[DATASET CONTENT]

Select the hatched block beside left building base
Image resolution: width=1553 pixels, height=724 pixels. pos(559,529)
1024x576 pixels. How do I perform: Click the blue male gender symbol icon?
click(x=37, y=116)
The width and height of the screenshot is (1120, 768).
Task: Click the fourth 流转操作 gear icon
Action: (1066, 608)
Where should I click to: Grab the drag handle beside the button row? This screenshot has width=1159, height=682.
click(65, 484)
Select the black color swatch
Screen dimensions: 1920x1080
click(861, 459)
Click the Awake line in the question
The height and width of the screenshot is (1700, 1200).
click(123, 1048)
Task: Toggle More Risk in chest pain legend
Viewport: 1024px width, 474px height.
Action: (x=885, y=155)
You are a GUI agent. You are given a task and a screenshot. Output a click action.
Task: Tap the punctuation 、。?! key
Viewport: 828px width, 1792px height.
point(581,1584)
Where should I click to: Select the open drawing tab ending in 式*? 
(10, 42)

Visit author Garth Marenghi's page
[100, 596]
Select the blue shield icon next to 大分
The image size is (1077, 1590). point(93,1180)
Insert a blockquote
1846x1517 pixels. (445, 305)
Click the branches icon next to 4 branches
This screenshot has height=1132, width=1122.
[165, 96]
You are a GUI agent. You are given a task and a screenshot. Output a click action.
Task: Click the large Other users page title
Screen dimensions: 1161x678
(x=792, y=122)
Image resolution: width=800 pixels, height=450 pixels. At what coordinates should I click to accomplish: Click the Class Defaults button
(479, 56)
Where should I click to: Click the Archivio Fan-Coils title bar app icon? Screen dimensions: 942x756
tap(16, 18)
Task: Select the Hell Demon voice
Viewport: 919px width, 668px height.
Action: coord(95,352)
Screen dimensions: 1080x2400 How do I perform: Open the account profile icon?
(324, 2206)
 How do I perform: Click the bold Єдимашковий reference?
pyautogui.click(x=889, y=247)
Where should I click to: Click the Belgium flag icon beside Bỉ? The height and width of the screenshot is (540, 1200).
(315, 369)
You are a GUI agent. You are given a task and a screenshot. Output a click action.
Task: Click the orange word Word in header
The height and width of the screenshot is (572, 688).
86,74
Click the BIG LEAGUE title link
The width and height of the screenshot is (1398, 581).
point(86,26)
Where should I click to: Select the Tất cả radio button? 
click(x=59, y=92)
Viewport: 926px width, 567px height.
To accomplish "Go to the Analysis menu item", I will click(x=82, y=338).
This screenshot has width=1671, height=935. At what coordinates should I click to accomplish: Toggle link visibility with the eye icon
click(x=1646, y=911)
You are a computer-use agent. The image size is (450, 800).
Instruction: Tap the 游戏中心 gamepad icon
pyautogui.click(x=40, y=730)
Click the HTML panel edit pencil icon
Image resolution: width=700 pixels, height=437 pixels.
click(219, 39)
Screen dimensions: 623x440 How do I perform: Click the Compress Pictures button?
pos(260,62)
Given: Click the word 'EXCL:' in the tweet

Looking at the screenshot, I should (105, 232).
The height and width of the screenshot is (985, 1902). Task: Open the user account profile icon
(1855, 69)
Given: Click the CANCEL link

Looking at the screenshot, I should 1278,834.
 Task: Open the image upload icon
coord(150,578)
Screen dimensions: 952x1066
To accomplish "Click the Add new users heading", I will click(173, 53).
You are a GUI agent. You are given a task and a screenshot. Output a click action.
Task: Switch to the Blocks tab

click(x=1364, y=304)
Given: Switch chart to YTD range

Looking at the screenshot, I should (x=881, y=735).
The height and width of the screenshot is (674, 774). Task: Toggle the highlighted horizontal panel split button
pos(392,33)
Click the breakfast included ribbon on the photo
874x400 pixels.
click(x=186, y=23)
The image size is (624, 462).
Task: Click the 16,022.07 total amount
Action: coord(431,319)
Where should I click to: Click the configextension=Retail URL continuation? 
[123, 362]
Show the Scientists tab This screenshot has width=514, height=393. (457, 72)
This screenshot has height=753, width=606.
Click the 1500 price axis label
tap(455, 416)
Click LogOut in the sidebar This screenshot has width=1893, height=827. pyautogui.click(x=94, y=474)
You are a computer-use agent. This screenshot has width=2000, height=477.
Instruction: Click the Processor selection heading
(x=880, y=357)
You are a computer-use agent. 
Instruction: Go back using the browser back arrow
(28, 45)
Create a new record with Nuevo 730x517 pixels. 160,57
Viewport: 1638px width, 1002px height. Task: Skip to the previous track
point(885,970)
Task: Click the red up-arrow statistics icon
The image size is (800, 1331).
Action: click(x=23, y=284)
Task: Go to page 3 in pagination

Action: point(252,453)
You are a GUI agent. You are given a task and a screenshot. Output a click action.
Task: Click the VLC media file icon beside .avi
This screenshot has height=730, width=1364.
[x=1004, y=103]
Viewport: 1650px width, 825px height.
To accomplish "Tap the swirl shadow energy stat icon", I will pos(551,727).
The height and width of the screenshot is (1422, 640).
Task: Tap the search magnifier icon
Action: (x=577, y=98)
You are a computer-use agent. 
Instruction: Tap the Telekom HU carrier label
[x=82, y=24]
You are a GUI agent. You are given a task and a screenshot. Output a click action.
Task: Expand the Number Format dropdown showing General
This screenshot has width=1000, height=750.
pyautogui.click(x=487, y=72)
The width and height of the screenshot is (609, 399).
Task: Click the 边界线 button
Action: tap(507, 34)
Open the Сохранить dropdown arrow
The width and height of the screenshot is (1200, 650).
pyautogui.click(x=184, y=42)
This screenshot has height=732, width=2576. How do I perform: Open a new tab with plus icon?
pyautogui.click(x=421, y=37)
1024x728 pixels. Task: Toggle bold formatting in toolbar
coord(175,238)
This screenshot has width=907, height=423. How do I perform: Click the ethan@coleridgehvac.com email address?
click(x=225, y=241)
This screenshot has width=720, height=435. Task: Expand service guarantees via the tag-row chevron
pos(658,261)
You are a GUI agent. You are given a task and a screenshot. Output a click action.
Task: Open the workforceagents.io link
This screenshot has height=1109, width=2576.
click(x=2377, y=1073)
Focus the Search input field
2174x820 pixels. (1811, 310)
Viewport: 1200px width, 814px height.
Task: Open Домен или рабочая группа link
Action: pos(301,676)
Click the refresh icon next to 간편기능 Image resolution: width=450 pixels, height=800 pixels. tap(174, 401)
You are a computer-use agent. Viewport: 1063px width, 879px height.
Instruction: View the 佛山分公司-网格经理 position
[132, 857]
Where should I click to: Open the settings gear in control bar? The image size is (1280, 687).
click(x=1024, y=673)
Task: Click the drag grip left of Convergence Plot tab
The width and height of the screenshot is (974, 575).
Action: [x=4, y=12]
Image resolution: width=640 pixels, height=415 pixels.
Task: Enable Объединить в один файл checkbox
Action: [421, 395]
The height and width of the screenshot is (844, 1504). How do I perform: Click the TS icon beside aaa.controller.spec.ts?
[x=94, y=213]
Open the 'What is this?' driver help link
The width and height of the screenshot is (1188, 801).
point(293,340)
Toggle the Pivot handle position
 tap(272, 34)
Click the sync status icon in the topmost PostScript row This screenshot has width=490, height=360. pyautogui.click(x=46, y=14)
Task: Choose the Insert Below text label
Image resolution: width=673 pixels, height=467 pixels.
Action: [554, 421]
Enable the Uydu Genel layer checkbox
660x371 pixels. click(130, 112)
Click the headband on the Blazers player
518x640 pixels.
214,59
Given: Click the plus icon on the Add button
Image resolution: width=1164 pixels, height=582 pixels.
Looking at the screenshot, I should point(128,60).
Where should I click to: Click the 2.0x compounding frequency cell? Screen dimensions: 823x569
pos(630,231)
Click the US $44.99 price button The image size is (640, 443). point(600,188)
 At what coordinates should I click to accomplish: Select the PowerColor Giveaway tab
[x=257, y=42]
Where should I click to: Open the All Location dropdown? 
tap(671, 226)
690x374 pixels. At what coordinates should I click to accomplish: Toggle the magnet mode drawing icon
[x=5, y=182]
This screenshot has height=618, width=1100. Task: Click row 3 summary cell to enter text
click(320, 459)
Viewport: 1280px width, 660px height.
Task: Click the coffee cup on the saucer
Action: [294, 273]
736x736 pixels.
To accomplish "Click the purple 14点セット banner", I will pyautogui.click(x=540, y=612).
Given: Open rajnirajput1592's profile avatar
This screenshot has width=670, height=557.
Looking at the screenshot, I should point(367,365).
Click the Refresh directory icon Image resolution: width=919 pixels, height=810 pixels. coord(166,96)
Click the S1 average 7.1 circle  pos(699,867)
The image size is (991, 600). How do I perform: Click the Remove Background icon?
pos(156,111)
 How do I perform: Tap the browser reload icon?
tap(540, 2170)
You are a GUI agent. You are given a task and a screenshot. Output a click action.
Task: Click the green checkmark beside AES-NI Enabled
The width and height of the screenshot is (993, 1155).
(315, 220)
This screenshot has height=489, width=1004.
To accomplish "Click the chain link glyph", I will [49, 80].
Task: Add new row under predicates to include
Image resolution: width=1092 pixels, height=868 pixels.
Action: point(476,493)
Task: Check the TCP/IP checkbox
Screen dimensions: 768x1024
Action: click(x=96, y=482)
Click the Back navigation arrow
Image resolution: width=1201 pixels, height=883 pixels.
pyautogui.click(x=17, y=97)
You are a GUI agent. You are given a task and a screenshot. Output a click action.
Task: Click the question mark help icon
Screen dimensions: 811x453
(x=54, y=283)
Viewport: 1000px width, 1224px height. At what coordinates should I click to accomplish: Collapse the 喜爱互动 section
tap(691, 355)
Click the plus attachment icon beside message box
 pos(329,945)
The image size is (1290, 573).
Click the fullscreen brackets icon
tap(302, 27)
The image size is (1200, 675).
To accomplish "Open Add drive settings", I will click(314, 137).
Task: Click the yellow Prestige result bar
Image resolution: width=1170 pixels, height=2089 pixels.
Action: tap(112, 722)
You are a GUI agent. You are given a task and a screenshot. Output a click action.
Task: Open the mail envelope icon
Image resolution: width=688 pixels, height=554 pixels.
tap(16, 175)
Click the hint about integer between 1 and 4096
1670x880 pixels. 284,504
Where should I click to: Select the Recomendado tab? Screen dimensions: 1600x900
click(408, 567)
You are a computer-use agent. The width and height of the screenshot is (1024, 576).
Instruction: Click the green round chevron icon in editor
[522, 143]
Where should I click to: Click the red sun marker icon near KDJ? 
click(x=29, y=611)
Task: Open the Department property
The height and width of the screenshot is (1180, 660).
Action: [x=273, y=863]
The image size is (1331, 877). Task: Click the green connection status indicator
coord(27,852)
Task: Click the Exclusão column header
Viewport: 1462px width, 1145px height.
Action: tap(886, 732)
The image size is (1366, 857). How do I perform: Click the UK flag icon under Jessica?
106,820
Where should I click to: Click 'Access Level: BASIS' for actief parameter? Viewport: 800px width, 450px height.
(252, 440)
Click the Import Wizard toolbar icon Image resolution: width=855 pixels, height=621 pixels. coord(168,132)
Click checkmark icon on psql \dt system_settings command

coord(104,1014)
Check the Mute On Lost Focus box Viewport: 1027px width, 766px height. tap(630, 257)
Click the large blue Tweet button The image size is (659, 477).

[/DATASET CONTENT]

[TASK PROMPT]
Set down verbatim only the lines between the start of the data above and the line with "Task: Tap the punctuation 、。?! key", both boundaries included.

[ANSWER FOR THE TASK]
Select the hatched block beside left building base
Image resolution: width=1553 pixels, height=724 pixels. pos(559,529)
1024x576 pixels. How do I perform: Click the blue male gender symbol icon?
click(x=37, y=116)
The width and height of the screenshot is (1120, 768).
Task: Click the fourth 流转操作 gear icon
Action: (1066, 608)
Where should I click to: Grab the drag handle beside the button row? This screenshot has width=1159, height=682.
click(65, 484)
Select the black color swatch
Screen dimensions: 1920x1080
click(861, 459)
Click the Awake line in the question
The height and width of the screenshot is (1700, 1200).
click(123, 1048)
Task: Toggle More Risk in chest pain legend
Viewport: 1024px width, 474px height.
Action: (x=885, y=155)
You are a GUI agent. You are given a task and a screenshot. Output a click action.
Task: Tap the punctuation 、。?! key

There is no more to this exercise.